▸ Problem statement: Search the material for the word "computer" and report each line where it turns up.
Records supplied START
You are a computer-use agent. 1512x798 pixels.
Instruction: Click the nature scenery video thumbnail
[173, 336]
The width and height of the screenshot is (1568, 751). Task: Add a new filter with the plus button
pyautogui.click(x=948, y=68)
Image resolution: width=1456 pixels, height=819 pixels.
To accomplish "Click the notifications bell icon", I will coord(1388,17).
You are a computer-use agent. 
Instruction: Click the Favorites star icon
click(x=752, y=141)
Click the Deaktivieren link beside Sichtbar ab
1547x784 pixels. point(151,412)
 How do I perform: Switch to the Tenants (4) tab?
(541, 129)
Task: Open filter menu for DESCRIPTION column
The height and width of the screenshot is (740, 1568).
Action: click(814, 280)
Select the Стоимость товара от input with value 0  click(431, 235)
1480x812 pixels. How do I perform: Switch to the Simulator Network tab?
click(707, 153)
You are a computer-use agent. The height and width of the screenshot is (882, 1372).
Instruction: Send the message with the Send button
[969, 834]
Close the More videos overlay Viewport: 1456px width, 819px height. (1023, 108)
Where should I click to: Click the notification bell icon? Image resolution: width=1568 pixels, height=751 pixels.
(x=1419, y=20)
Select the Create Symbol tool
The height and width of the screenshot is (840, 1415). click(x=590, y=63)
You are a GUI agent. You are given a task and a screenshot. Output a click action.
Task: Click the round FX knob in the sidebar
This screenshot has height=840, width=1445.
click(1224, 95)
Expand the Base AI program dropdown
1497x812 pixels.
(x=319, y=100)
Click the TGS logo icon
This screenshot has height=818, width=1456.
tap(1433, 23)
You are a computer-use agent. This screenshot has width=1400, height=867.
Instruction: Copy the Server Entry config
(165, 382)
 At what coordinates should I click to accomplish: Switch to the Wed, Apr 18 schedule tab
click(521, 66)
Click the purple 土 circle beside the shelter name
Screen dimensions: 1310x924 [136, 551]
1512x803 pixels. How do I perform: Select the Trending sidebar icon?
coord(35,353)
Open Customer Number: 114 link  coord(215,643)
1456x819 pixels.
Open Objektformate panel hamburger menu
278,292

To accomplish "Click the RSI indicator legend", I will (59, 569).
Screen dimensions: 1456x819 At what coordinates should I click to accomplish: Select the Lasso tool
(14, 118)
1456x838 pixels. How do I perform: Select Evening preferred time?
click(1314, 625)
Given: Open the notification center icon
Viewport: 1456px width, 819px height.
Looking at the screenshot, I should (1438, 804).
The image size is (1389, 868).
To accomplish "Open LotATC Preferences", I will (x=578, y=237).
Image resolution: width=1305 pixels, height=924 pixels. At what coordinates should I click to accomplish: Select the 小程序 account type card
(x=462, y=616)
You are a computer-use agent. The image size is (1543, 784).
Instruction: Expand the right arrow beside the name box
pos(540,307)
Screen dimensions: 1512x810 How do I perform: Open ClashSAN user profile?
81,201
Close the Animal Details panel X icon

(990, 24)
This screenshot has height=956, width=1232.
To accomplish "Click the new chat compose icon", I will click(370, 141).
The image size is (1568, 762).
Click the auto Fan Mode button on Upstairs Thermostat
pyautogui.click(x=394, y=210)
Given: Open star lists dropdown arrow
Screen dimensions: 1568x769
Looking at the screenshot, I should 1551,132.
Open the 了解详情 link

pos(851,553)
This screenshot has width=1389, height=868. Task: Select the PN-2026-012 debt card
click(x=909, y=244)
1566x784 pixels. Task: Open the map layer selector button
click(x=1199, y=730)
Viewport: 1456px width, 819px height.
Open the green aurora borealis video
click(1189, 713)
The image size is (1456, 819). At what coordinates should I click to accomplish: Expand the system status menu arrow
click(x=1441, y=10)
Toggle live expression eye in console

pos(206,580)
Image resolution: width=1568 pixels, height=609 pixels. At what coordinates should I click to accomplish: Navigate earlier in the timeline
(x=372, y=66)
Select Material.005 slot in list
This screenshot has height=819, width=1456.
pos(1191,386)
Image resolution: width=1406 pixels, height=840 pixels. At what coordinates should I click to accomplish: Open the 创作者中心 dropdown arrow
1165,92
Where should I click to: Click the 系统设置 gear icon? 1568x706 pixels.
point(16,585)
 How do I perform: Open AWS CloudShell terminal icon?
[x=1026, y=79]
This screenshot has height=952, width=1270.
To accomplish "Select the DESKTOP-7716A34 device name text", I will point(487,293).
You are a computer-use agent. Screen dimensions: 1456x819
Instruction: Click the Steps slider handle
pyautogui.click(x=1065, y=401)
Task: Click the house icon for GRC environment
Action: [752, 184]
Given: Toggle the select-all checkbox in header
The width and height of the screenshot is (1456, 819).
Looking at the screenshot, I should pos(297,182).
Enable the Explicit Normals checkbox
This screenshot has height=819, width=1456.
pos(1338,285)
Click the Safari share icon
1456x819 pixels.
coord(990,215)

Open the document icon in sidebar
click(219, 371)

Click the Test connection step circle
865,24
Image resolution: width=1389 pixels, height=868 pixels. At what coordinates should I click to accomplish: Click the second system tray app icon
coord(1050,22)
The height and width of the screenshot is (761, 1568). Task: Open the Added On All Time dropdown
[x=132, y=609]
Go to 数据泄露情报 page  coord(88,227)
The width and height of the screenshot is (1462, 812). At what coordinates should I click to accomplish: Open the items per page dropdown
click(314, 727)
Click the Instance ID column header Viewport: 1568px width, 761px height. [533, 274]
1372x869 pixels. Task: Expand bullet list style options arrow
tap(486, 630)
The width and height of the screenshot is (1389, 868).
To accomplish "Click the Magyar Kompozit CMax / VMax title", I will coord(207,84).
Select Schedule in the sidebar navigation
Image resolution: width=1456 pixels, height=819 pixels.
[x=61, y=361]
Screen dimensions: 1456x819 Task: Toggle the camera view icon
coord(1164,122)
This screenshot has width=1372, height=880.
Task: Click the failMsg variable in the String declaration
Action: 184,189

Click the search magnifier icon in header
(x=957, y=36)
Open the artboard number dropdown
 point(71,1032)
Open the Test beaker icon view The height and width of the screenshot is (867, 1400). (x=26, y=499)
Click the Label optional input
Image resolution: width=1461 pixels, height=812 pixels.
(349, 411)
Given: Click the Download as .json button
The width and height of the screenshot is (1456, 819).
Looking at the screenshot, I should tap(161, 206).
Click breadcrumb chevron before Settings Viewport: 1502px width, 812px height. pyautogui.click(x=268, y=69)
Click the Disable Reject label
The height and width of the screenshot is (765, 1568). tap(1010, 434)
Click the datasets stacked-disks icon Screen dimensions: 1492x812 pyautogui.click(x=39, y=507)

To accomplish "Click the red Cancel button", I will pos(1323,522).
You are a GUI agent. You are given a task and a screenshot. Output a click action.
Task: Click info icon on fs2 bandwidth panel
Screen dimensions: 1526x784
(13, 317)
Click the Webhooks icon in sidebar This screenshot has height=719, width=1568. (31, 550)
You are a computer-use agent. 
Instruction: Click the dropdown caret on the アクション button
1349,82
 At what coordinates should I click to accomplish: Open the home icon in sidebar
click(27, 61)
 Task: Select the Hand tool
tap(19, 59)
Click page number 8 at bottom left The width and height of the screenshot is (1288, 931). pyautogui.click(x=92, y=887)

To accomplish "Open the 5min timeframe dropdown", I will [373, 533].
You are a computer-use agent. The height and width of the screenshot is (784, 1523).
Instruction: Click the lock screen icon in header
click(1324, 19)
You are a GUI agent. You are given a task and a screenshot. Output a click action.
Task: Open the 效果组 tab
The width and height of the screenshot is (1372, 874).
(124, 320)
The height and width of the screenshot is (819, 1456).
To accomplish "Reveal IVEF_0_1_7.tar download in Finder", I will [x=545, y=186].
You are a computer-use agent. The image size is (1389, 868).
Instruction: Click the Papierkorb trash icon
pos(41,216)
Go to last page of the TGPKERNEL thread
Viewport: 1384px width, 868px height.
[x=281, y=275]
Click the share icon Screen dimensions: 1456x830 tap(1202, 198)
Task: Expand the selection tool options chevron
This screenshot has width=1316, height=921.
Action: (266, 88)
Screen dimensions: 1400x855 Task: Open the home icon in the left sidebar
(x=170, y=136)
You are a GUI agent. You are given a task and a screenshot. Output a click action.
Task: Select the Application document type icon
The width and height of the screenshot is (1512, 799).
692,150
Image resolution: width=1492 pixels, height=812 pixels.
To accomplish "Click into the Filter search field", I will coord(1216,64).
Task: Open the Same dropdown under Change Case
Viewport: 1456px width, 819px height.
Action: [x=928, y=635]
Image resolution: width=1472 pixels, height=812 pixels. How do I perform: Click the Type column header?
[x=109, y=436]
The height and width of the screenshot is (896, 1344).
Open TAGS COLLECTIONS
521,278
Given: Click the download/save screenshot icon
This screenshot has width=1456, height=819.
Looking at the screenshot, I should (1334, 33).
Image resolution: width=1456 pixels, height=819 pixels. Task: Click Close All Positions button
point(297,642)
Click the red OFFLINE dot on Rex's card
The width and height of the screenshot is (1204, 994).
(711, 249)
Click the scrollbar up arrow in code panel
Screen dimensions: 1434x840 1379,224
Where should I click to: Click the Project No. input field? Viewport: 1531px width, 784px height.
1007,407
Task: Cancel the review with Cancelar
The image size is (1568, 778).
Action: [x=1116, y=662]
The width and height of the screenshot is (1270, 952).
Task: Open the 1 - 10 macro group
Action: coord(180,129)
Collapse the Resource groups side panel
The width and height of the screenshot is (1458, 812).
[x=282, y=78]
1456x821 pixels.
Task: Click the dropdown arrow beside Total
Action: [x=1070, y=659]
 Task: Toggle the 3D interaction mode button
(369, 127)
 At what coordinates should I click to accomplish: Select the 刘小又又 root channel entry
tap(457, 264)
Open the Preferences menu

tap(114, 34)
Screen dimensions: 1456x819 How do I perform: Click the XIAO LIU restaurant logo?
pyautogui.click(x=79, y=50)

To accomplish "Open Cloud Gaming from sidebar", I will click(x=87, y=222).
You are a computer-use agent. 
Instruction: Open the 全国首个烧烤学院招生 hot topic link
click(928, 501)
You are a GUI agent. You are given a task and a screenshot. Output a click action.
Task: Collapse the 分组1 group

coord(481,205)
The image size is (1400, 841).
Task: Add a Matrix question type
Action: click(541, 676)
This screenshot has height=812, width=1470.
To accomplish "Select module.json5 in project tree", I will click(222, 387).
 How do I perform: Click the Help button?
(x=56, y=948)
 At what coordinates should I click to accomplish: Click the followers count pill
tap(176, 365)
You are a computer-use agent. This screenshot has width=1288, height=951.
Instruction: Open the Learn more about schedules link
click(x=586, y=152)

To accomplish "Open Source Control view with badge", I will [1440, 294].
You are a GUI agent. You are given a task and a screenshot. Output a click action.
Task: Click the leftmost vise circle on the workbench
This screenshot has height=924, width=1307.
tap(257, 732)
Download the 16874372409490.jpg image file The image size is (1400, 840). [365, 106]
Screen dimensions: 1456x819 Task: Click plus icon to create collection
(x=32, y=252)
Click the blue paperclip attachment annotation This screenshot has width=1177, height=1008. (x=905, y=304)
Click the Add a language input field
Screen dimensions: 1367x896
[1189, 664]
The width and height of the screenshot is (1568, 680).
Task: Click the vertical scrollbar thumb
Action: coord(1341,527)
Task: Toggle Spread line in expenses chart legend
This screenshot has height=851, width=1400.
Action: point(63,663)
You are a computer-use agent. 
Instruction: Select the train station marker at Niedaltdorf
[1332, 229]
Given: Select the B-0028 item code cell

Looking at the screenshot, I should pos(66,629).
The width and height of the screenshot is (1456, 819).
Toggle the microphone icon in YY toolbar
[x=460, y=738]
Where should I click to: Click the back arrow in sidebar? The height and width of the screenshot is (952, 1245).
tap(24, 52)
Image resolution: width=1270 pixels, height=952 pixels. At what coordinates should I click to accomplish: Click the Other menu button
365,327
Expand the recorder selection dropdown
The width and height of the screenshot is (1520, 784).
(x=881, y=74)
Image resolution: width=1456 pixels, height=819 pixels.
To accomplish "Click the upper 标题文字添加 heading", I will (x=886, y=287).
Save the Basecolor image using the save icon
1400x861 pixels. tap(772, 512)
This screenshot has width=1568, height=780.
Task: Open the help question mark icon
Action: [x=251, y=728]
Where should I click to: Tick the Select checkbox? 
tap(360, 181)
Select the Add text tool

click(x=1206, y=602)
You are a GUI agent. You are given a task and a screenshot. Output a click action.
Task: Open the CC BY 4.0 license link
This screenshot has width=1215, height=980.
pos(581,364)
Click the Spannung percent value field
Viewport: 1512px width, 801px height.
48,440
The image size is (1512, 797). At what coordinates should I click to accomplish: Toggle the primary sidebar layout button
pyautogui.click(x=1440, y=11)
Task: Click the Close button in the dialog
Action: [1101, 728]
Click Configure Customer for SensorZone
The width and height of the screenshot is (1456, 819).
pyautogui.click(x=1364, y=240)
Records supplied END
▸ Exercise solution:
You are a computer-use agent. 1512x798 pixels.
You are a computer-use agent. 
You are a computer-use agent. The height and width of the screenshot is (882, 1372).
You are a computer-use agent. This screenshot has width=1400, height=867.
You are a computer-use agent. The image size is (1543, 784).
You are a computer-use agent. Screen dimensions: 1456x819
You are a computer-use agent. 
You are a computer-use agent. The height and width of the screenshot is (784, 1523).
You are a computer-use agent. The image size is (1389, 868).
You are a computer-use agent. 
You are a computer-use agent. This screenshot has width=1288, height=951.
You are a computer-use agent. 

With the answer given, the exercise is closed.